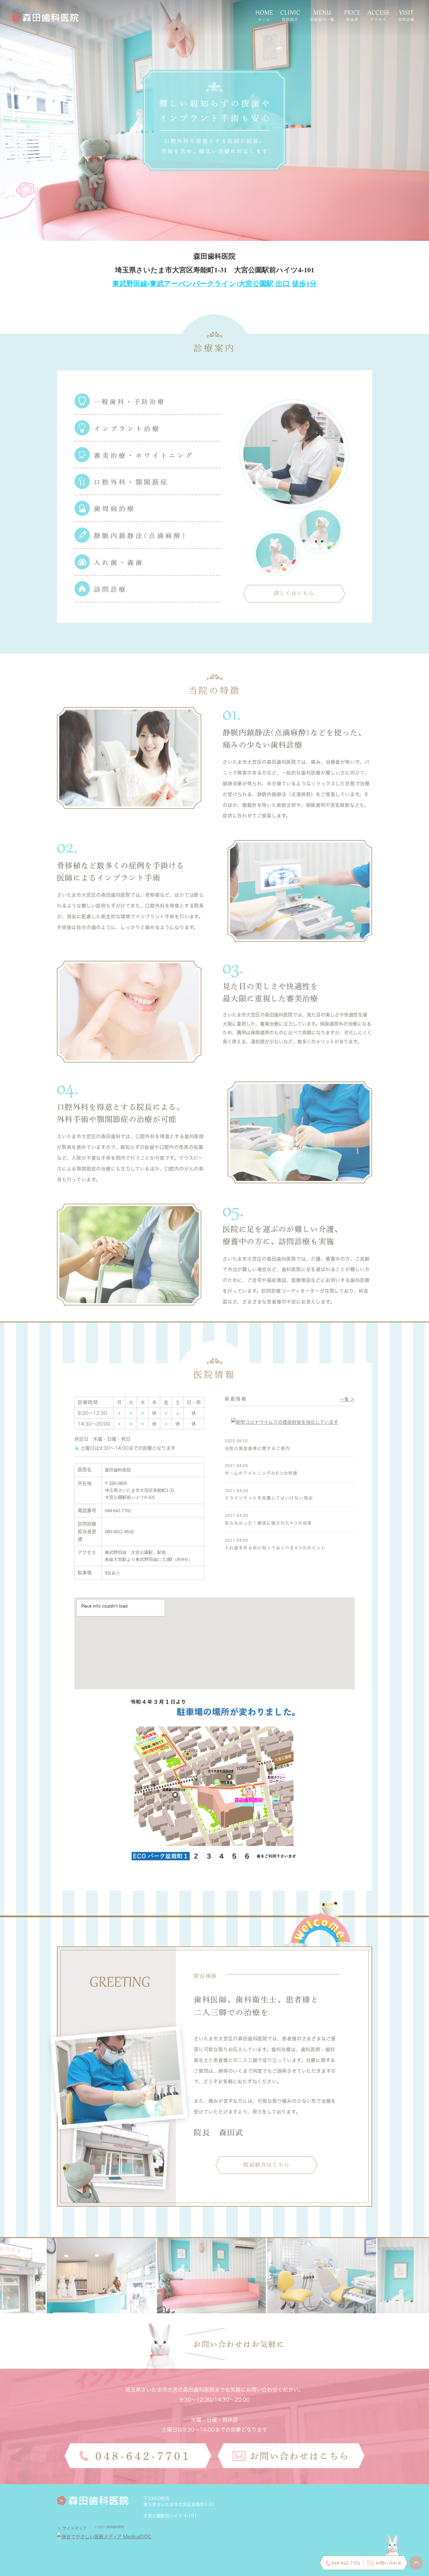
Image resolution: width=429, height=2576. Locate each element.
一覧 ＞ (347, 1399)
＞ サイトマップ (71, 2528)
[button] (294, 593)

* * *

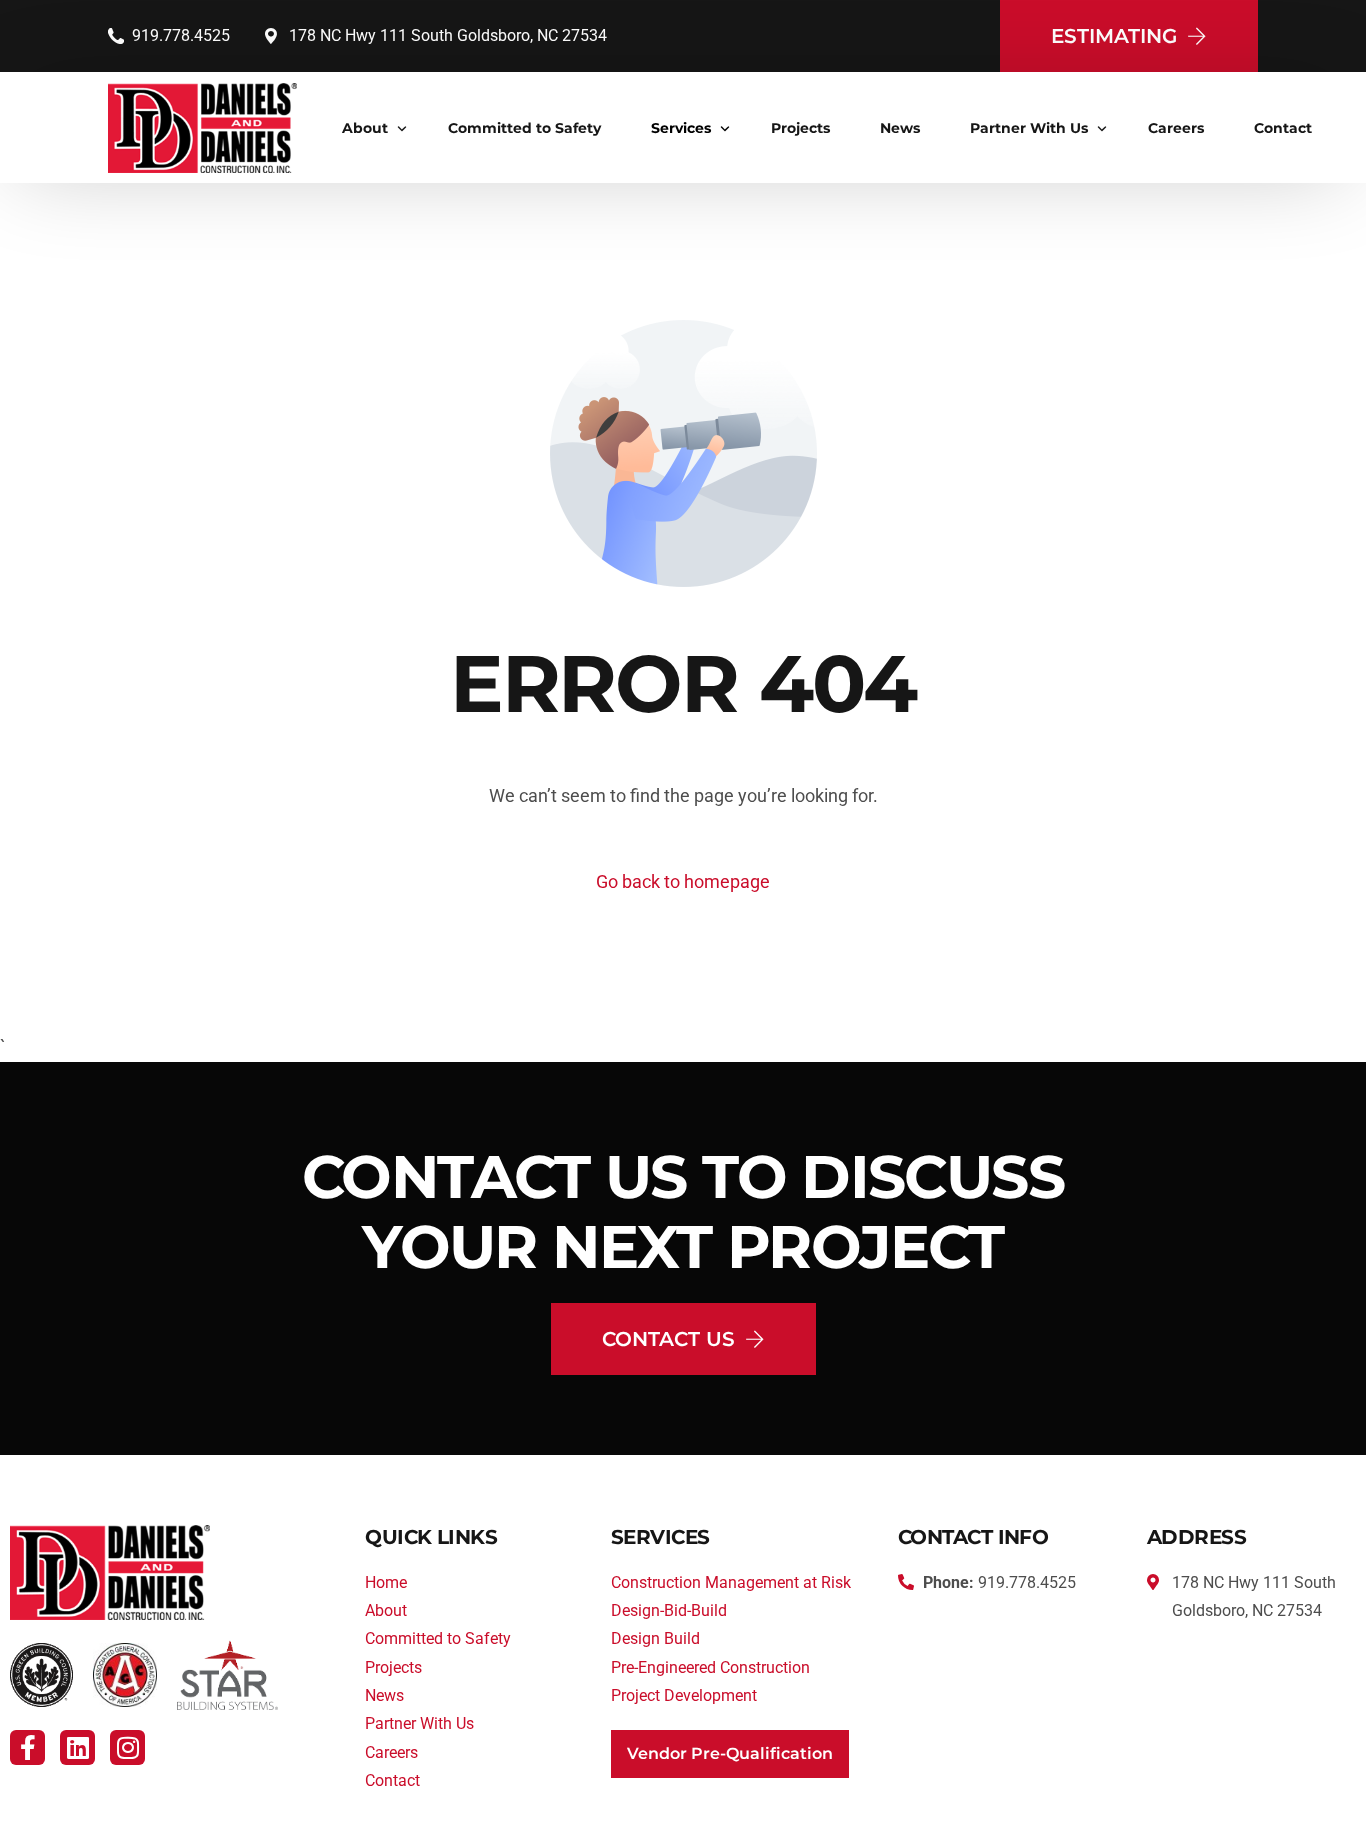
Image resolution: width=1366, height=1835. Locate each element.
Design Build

-- Problem to solve --
When a line in the data contains "Image", return it as written.

-- Result of this task --
Image resolution: width=429, height=2576. Locate each element.
Image resolution: width=1366, height=1835. Locate each element.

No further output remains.